Société
Le vaccin du col de l’utérus sera-t-il obligatoire?
24/02/2022 - 22:04
Khaoula Benhaddou
Le Maroc s’est engagé depuis plusieurs années dans la prévention et la lutte contre le cancer et plus particulièrement celui du col de l’utérus qui vient en deuxième position des cancers chez les femmes marocaines. Conscient de cela, le ministère de la Santé et de la protection sociale va introduire le vaccin contre le cancer du col de l’utérus dans le calendrier vaccinal des enfants. Détails
Chaque année, plus de 50.000 nouveaux cas de cancer sont enregistrés au Royaume. Chez les femmes, le cancer du col de l’utérus vient au deuxième rang après celui du sein.
Conscient de cela, le ministère de la Santé et de la protection sociale a décidé d’introduire le vaccin du col de l’utérus dans le calendrier vaccinal.
Si la tutelle n’a toujours pas communiqué officiellement sur le sujet, plusieurs spécialistes ont confirmé l’information. "Le ministère de la Santé a décidé d’introduire gratuitement le vaccin contre le cancer du col de l’utérus dans le calendrier vaccinal depuis plusieurs mois. Cette décision a été retardée à cause de la situation épidémiologique du pays", a confirmé le gynécologue Mohamed Noun.
Même son de cloche auprès de l’oncologue Abdellatif Benider. "Chaque année, le nombre de femmes atteintes du cancer du col de l’utérus augmente d’une manière inquiétante, pourtant, nous pouvons très bien prévenir cette maladie grâce au vaccin et au diagnostic précoce", indique-t-il.
Pour rappel, le cancer du col de l’utérus est une maladie sexuellement transmissible causée par une infection au papillomavirus ou HPV.
Depuis quelques années, deux vaccins contre le papillomavirus sont disponibles au Maroc. L’un de ces vaccins cible une population dite «sexuellement naïve» comme l’explique Dr Jalal Oudghiri, pédiatre. "Deux vaccins sont utilisés au Maroc depuis plusieurs années. Ils sont recommandés avant le début de la vie sexuelle chez les jeunes filles. Maintenant, le ministère recommande de vacciner les filles à partir de 11 ans qu’elles soient scolarisées ou non".
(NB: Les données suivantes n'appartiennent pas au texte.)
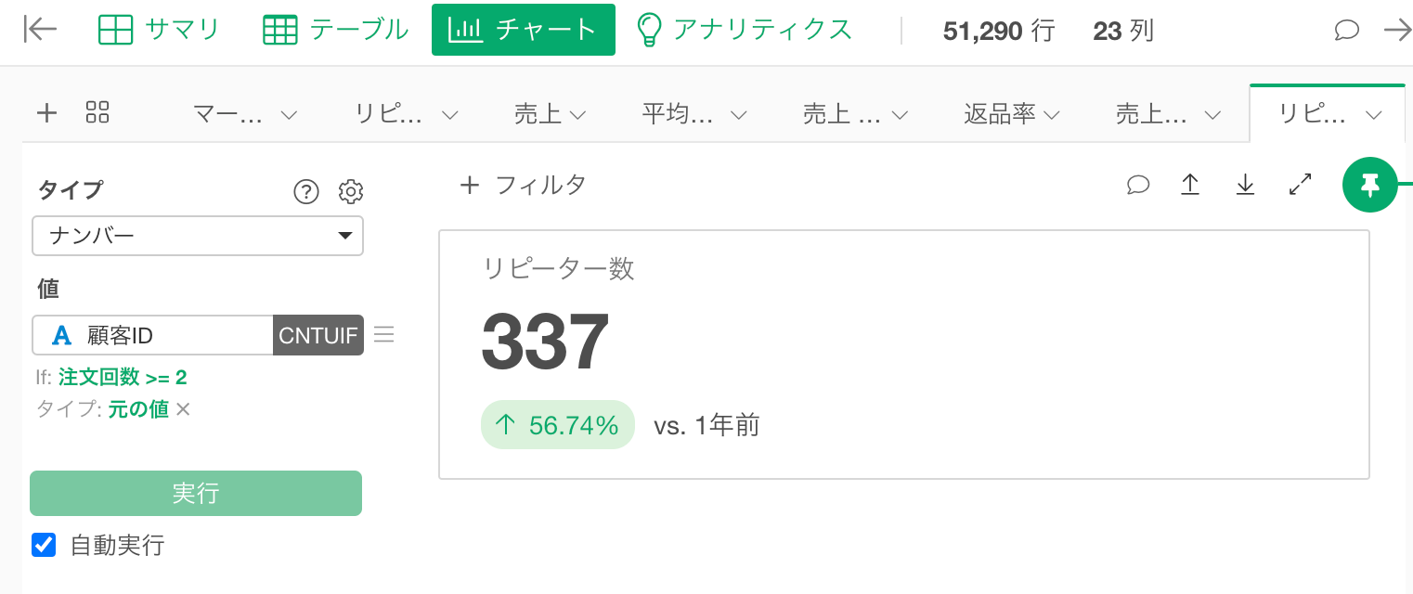
Task: Click the 実行 run button
Action: tap(196, 493)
Certes ces vaccins ont fait leurs preuves, mais des doutes sur leur efficacité persistent. «Le vaccin est utilisé depuis presque 20 ans et plus de trois cent millions de doses ont été administrées. Les seuls effets secondaires qui sont notés sont limités à des réactions cutanées ou une douleur au point d'injection", précise Dr Jalal Oudghiri, avant d’ajouter: "comme pour tous les vaccins, plusieurs rumeurs infondées ont été véhiculée. Plusieurs personnes ont dit que ce vaccin cause un dérèglement hormonal ou encore la stérilité. Les différentes études réalisées aussi bien aux États-Unis qu’en Europe et même par l’OMS montrent que ces rumeurs sont infondées et qu’il n’y a pas eu un seul décès attribué au vaccin ou aggravation des maladies antérieures. Ce vaccin n’augmente pas non plus le risque de fausses couches chez les femmes tombées enceintes après la vaccination", conclut le spécialiste.